Loading Up Libraries
library(tidyverse)
## ── Attaching core tidyverse packages ──────────────────────── tidyverse 2.0.0 ──
## ✔ dplyr 1.1.3 ✔ readr 2.1.4
## ✔ forcats 1.0.0 ✔ stringr 1.5.0
## ✔ ggplot2 3.4.3 ✔ tibble 3.2.1
## ✔ lubridate 1.9.2 ✔ tidyr 1.3.0
## ✔ purrr 1.0.2
## ── Conflicts ────────────────────────────────────────── tidyverse_conflicts() ──
## ✖ dplyr::filter() masks stats::filter()
## ✖ dplyr::lag() masks stats::lag()
## ℹ Use the conflicted package (<http://conflicted.r-lib.org/>) to force all conflicts to become errors
library(lubridate)
library(tidyquant)
## Loading required package: PerformanceAnalytics
## Loading required package: xts
## Loading required package: zoo
##
## Attaching package: 'zoo'
##
## The following objects are masked from 'package:base':
##
## as.Date, as.Date.numeric
##
##
## ######################### Warning from 'xts' package ##########################
## # #
## # The dplyr lag() function breaks how base R's lag() function is supposed to #
## # work, which breaks lag(my_xts).
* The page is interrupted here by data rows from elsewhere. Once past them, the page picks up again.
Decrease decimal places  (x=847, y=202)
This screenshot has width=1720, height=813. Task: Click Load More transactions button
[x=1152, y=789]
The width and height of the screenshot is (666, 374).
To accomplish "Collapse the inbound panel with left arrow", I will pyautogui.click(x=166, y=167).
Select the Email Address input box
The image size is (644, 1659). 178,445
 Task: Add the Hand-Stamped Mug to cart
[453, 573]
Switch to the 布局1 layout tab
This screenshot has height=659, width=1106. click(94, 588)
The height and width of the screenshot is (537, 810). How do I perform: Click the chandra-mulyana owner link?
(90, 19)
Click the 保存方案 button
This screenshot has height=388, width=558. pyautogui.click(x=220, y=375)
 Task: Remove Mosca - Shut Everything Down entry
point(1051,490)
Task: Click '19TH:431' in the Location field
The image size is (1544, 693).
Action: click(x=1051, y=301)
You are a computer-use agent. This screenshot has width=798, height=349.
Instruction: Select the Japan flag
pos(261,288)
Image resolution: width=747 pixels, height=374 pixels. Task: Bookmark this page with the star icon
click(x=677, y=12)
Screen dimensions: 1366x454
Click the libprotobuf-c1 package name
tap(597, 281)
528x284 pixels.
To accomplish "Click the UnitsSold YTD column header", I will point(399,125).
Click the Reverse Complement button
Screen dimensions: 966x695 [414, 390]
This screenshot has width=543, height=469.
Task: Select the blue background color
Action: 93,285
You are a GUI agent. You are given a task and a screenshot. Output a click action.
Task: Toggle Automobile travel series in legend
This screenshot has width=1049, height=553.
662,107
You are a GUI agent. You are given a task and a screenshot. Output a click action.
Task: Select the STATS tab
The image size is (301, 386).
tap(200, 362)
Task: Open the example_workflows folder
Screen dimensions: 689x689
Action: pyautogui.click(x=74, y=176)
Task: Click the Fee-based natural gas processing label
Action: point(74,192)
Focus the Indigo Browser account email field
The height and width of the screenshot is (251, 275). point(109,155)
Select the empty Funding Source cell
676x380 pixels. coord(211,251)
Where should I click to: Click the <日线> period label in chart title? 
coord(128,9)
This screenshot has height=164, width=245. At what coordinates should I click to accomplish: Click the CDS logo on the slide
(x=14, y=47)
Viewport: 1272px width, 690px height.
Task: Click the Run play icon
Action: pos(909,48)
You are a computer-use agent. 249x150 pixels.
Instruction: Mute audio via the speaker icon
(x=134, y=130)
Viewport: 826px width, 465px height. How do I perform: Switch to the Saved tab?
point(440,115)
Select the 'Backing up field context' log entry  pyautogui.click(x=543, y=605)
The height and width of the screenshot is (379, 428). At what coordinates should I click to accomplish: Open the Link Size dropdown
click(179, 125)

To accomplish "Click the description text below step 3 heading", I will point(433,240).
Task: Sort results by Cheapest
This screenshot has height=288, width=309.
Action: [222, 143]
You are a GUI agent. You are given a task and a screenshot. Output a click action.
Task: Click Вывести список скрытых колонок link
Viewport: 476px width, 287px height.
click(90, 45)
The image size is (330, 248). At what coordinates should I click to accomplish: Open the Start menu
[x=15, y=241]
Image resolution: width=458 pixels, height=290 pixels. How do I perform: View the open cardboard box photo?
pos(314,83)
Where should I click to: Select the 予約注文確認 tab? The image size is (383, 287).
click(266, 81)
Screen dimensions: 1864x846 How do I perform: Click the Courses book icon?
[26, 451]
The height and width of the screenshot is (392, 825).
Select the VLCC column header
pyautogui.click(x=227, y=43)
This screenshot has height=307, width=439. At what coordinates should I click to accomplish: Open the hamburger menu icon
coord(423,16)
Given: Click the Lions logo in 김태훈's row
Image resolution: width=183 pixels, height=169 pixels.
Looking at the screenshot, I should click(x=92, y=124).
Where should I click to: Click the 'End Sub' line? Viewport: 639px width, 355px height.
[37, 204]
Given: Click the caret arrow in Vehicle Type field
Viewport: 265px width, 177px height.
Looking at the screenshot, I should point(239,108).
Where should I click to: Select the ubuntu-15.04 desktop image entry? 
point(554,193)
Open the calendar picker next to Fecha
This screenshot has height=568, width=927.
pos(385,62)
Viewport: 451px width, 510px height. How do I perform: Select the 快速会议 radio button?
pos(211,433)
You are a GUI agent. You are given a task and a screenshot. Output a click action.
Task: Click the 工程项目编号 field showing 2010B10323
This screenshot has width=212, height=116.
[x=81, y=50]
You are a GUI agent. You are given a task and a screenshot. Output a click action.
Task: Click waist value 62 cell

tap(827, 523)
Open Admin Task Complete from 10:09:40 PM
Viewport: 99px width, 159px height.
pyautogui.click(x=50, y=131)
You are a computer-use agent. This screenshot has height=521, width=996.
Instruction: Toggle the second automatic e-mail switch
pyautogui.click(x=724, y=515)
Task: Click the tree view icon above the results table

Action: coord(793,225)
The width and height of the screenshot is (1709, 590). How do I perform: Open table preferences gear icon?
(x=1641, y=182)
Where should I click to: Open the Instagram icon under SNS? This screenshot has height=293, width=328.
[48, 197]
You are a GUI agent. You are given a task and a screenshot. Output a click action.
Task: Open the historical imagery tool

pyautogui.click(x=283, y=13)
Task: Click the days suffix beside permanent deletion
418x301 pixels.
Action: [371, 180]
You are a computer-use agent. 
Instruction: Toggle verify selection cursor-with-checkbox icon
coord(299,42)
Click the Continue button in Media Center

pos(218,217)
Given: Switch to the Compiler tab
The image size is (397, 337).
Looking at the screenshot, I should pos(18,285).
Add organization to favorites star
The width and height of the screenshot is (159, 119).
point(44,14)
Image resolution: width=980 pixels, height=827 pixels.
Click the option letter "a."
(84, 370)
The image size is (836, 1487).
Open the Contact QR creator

Calls to lag(my_xts) that you type or #
## # source() into this session won't work correctly. #
## # #
## # Use stats::lag() to make sure you're not using dplyr::lag(), or you can add #
## # conflictRules('dplyr', exclude = 'lag') to your .Rprofile to stop #
## # dplyr from breaking base R's lag() function. #
## # #
## # Code in packages is not affected. It's protected by R's namespace mechanism #
## # Set `options(xts.warn_dplyr_breaks_lag = FALSE)` to suppress this warning. #
## # #
## ###############################################################################
##
## Attaching package: 'xts'
##
## The following objects are masked from 'package:dplyr':
##
## first, last
##
##
## Attaching package: 'PerformanceAnalytics'
##
## The following object is masked from 'package:graphics':
##
## legend
##
## Loading required package: quantmod
## Loading required package: TTR
## Registered S3 method overwritten by 'quantmod':
## method from
## as.zoo.data.frame zoo
library(readxl)
library(writexl)
Importing Dataset
bikes <- read_excel("C:/Users/Admin/Downloads/bikes.xlsx")
head(bikes)
## # A tibble: 6 × 4
## bike.id model description price
## <dbl> <chr> <chr> <dbl>
## 1 1 Supersix Evo Black Inc. Road - Elite Road - Carbon 12790
## 2 2 Supersix Evo Hi-Mod Team Road - Elite Road - Carbon 10660
## 3 3 Supersix Evo Hi-Mod Dura Ace 1 Road - Elite Road - Carbon 7990
## 4 4 Supersix Evo Hi-Mod Dura Ace 2 Road - Elite Road - Carbon 5330
## 5 5 Supersix Evo Hi-Mod Utegra Road - Elite Road - Carbon 4260
## 6 6 Supersix Evo Red Road - Elite Road - Carbon 3940
Working with data
Show “model” and “price” column with “price” in descending
order
bikes %>%
select(model, price) %>%
arrange(desc(price))
## # A tibble: 97 × 2
## model price
## <chr> <dbl>
## 1 Supersix Evo Black Inc. 12790
## 2 Scalpel-Si Black Inc. 12790
## 3 Habit Hi-Mod Black Inc. 12250
## 4 F-Si Black Inc. 11190
## 5 Supersix Evo Hi-Mod Team 10660
## 6 Synapse Hi-Mod Disc Black Inc. 9590
## 7 Scalpel-Si Race 9060
## 8 F-Si Hi-Mod Team 9060
## 9 Trigger Carbon 1 8200
## 10 Supersix Evo Hi-Mod Dura Ace 1 7990
## # ℹ 87 more rows
Show “model” and “price” column with “price” greater than mean value
of price
bikes %>%
select(model, price) %>%
filter(price>mean(price))
## # A tibble: 35 × 2
## model price
## <chr> <dbl>
## 1 Supersix Evo Black Inc. 12790
## 2 Supersix Evo Hi-Mod Team 10660
## 3 Supersix Evo Hi-Mod Dura Ace 1 7990
## 4 Supersix Evo Hi-Mod Dura Ace 2 5330
## 5 Supersix Evo Hi-Mod Utegra 4260
## 6 CAAD12 Black Inc 5860
## 7 CAAD12 Disc Dura Ace 4260
## 8 Synapse Hi-Mod Disc Black Inc. 9590
## 9 Synapse Hi-Mod Disc Red 7460
## 10 Synapse Hi-Mod Dura Ace 5860
## # ℹ 25 more rows